Nobel Laureate Harold Varmus, MD, to Deliver 2026 Commencement Address
Introduction
The University of Illinois College of Medicine is proud to share that Harold Varmus, MD will serve as commencement speaker at its 144th ceremony, held Friday, May 8, 2026 at Credit Union 1 Arena.
Dr. Varmus is currently the Lewis Thomas University Professor of Medicine at Weill Cornell Medicine and a senior associate at the New York Genome Center. He is the author of The Art and Politics of Science, his memoir published in 2009, and a preeminent voice in cancer research.
In 1989, Dr. Varmus and his co-recipient Dr. Michael Bishop received the Nobel Prize in Physiology or Medicine for the groundbreaking identification of a large family of genes—now called oncogenes—can transform a normal cell into a tumor cell and result in cancer. This research has had an immense influence on our understanding of tumor development, and has augmented our knowledge of the complicated signal systems which govern the normal growth of cells.
In addition to his cancer research, Dr. Varmus also served as director of the National Institutes of Health from 1993-1999, president and CEO of Memorial Sloan-Kettering Cancer Center from 2000-2010, and director of the National Cancer Institute from 2010-2015.

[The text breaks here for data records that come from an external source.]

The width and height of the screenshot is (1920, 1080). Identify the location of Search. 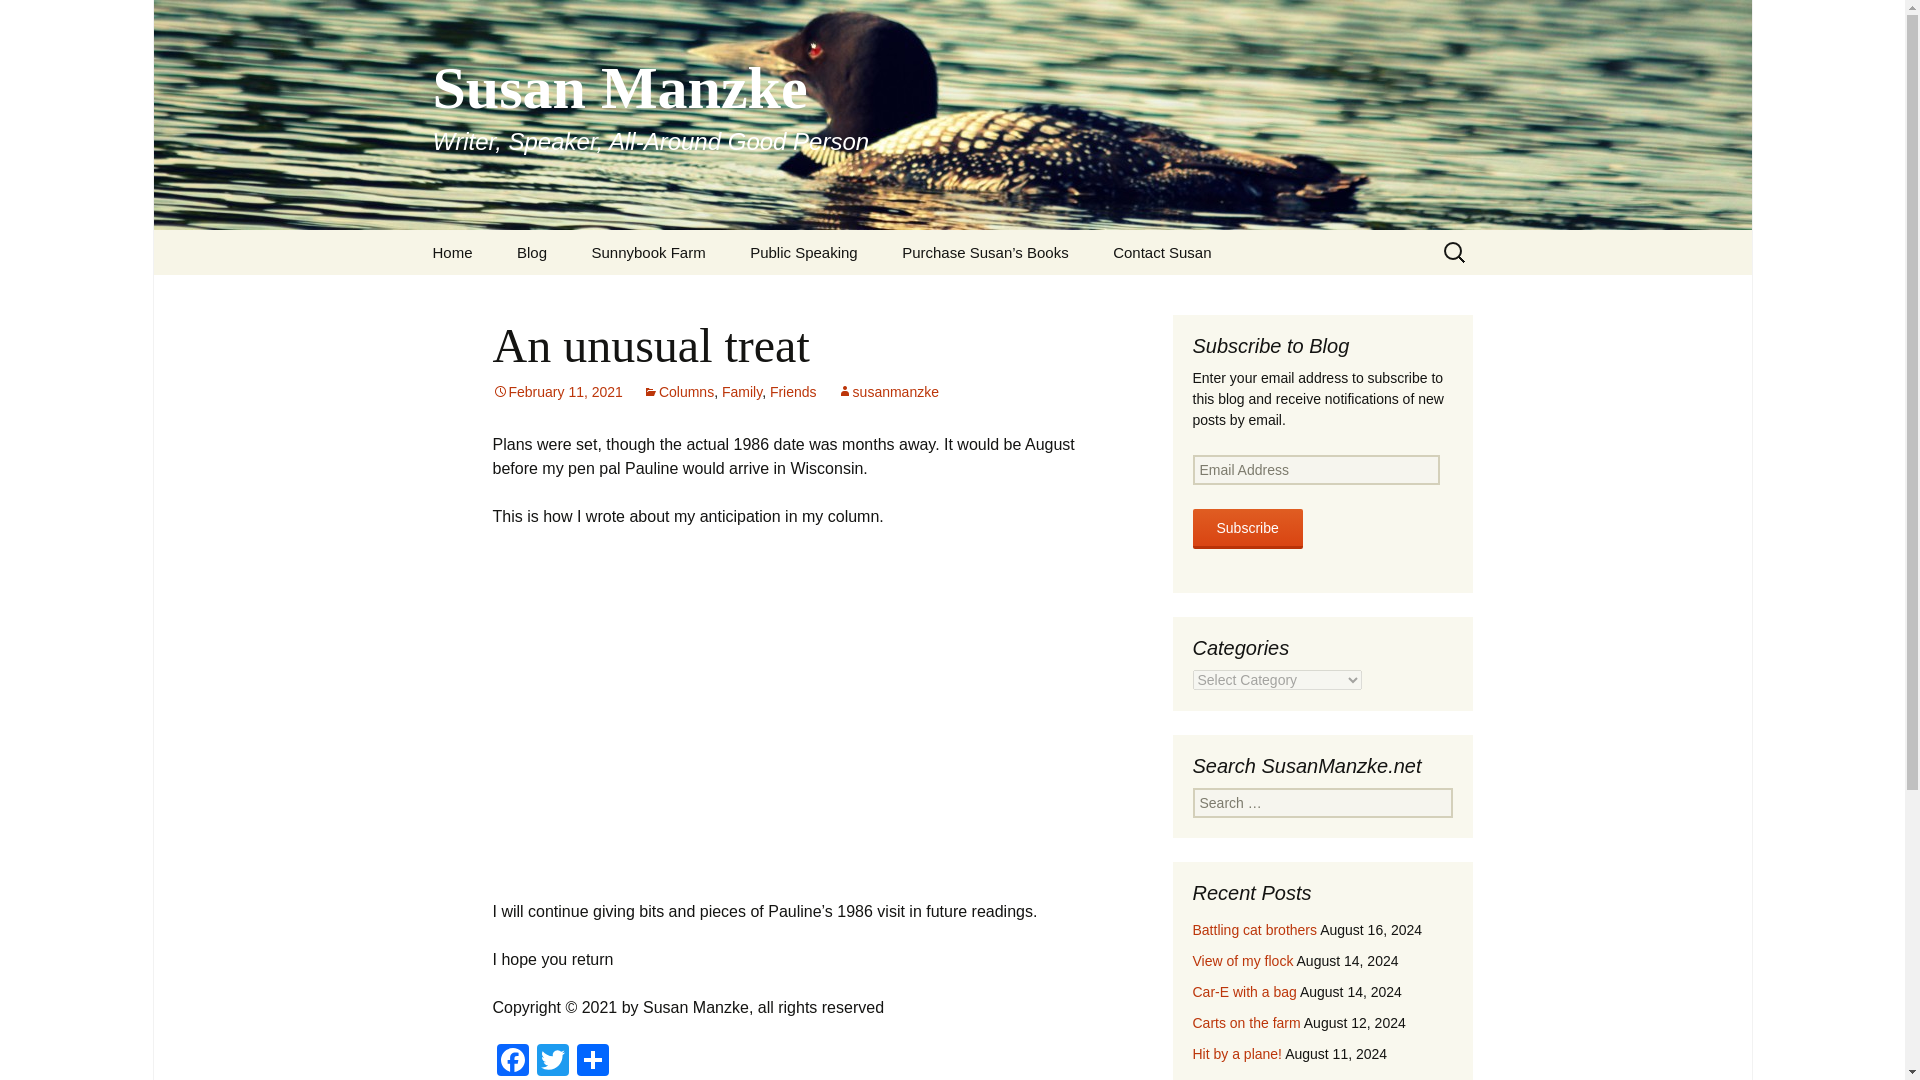
(24, 21).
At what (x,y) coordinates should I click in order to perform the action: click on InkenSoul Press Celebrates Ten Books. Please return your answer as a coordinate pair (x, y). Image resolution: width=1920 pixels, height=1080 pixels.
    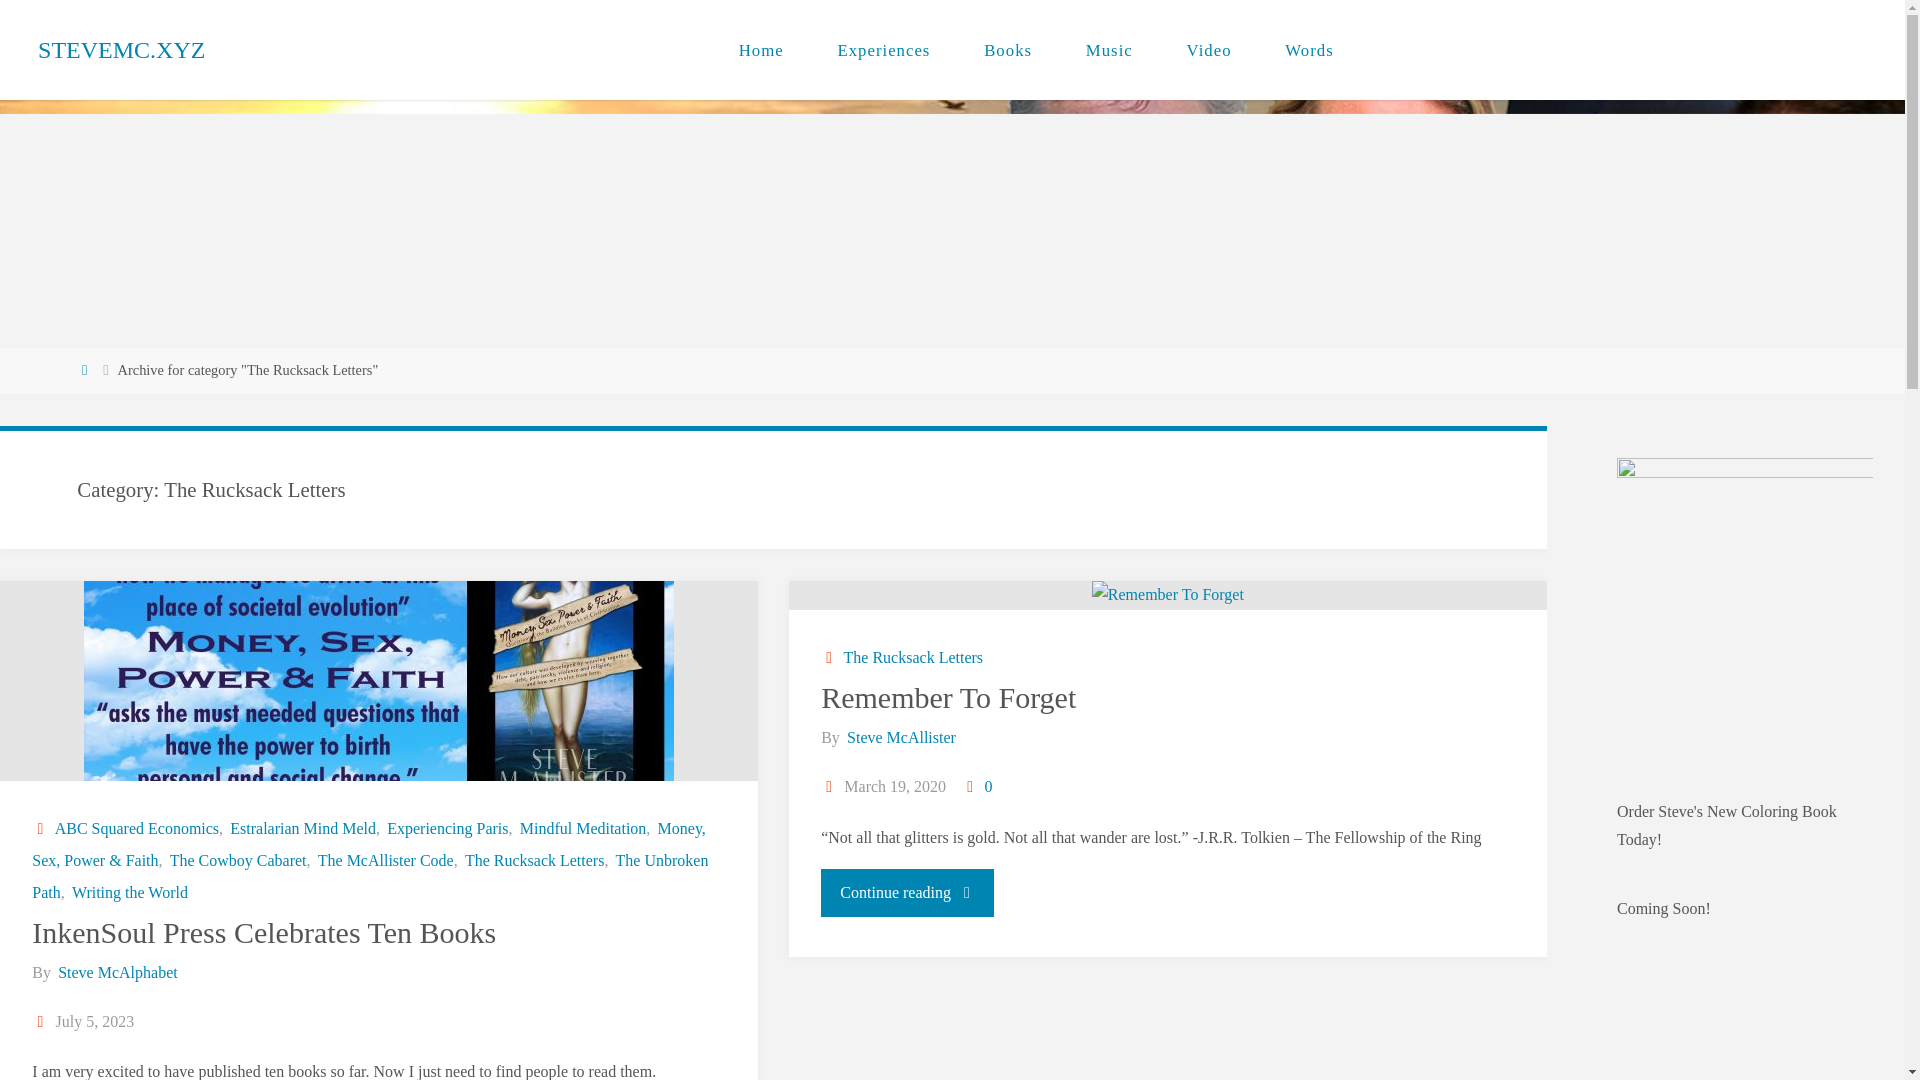
    Looking at the image, I should click on (378, 680).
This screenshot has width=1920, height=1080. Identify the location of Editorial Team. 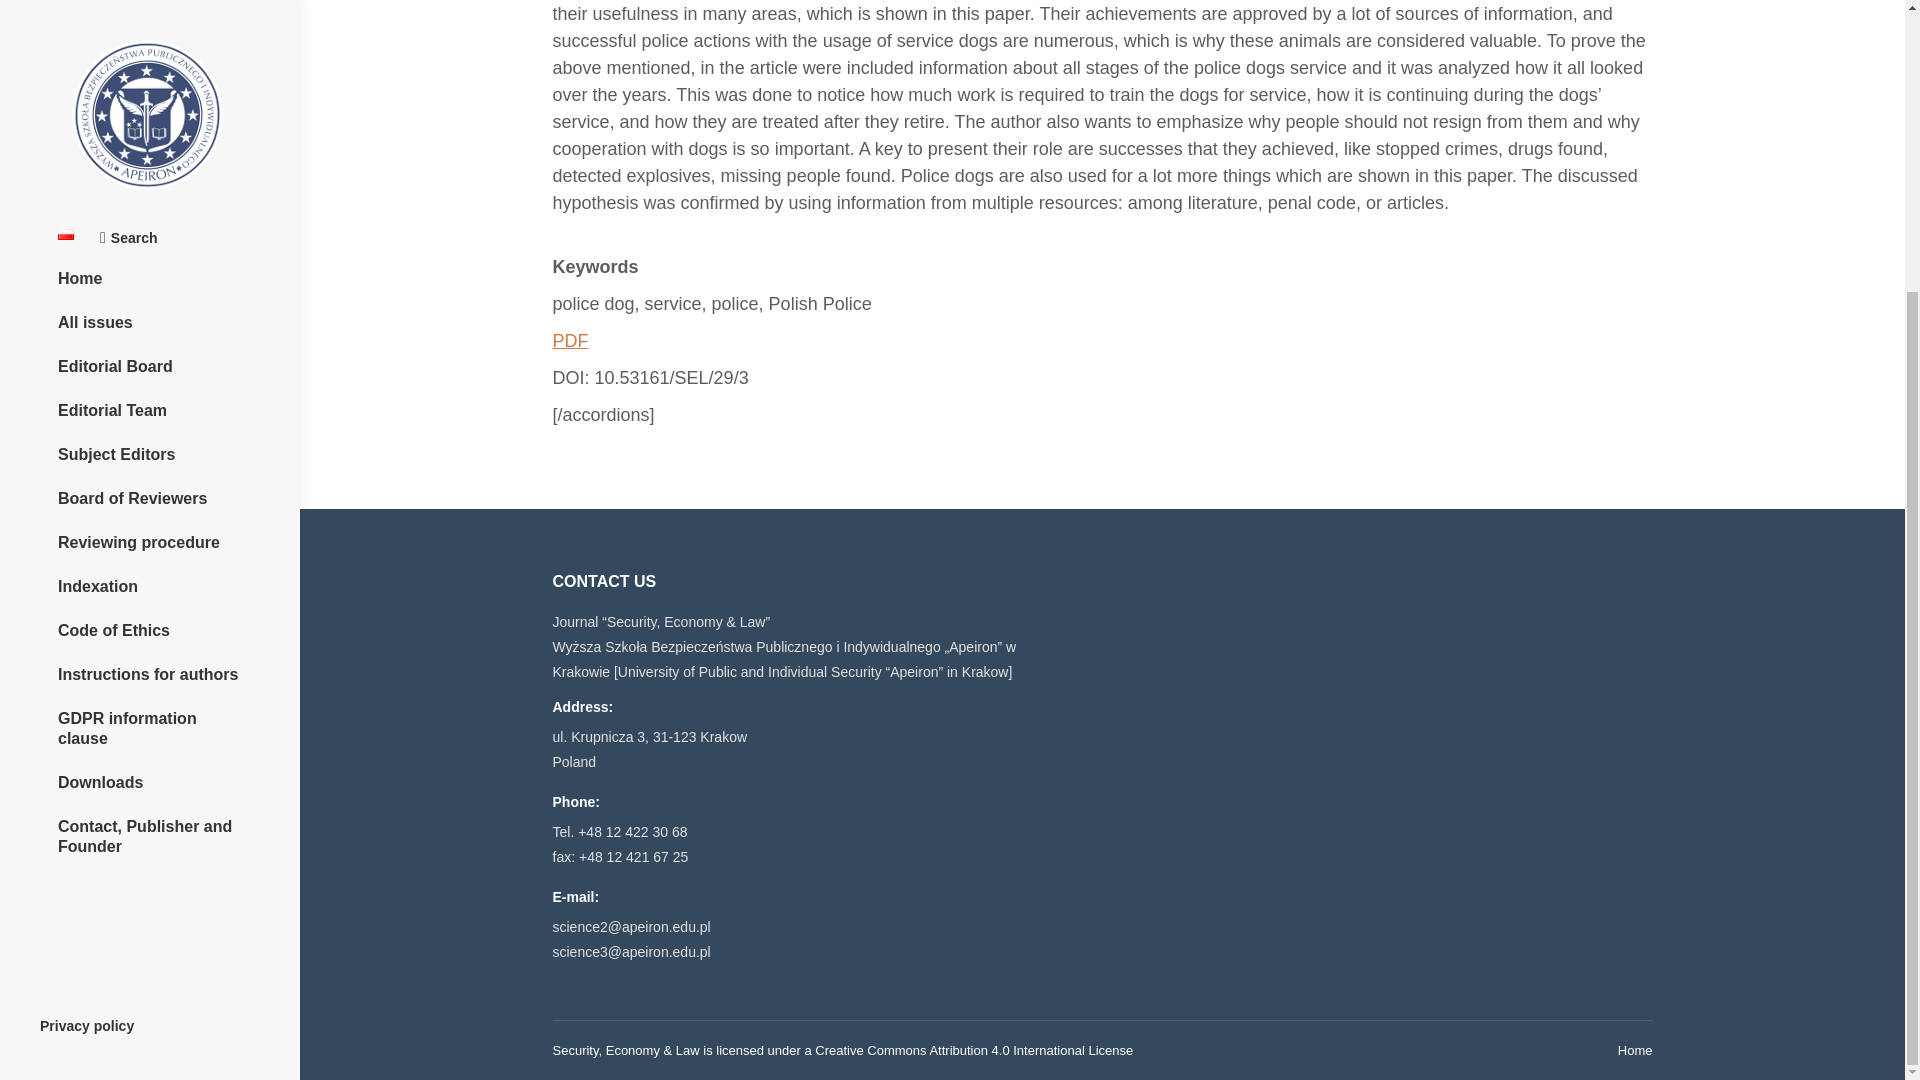
(149, 23).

Dr. Varmus graduated from Amherst College with a Bachelor of Arts in English literature and subsequently earned a Master's of Arts in English from Harvard in 1962. After graduating from Harvard, Dr. Varmus entered medical school at Columbia University College of Physicians and Surgeons. As an alternative to serving in the Vietnam War, he joined the Public Health Service at the National Institutes of Health in 1968 researching the regulation of bacterial gene expression by cyclic AMP, an intracellular signaling molecule. In 1970, he joined the Biship lab at University of California, San Francisco, a move which ultimately led to his receipt of the Nobel.
In addition to his work in research, Dr. Varmus is a policy advisor, advocate for equality and inclusion within biomedical sciences, and co-developer of PubMed Central, a public digital library of full-length scientific reports. He is a co-founder and former leader of the Public Library of Science, a not-for-profit publisher of open access journals. He serves on the Global Health Advisory Board at the Bill and Melinda Gates Foundation, the Scientific Advisory Board of the Borad Institute at Harvard and MIT, and chairs advisory groups for the Faculty of 1000 and the Global Alliance for Genomics and Health.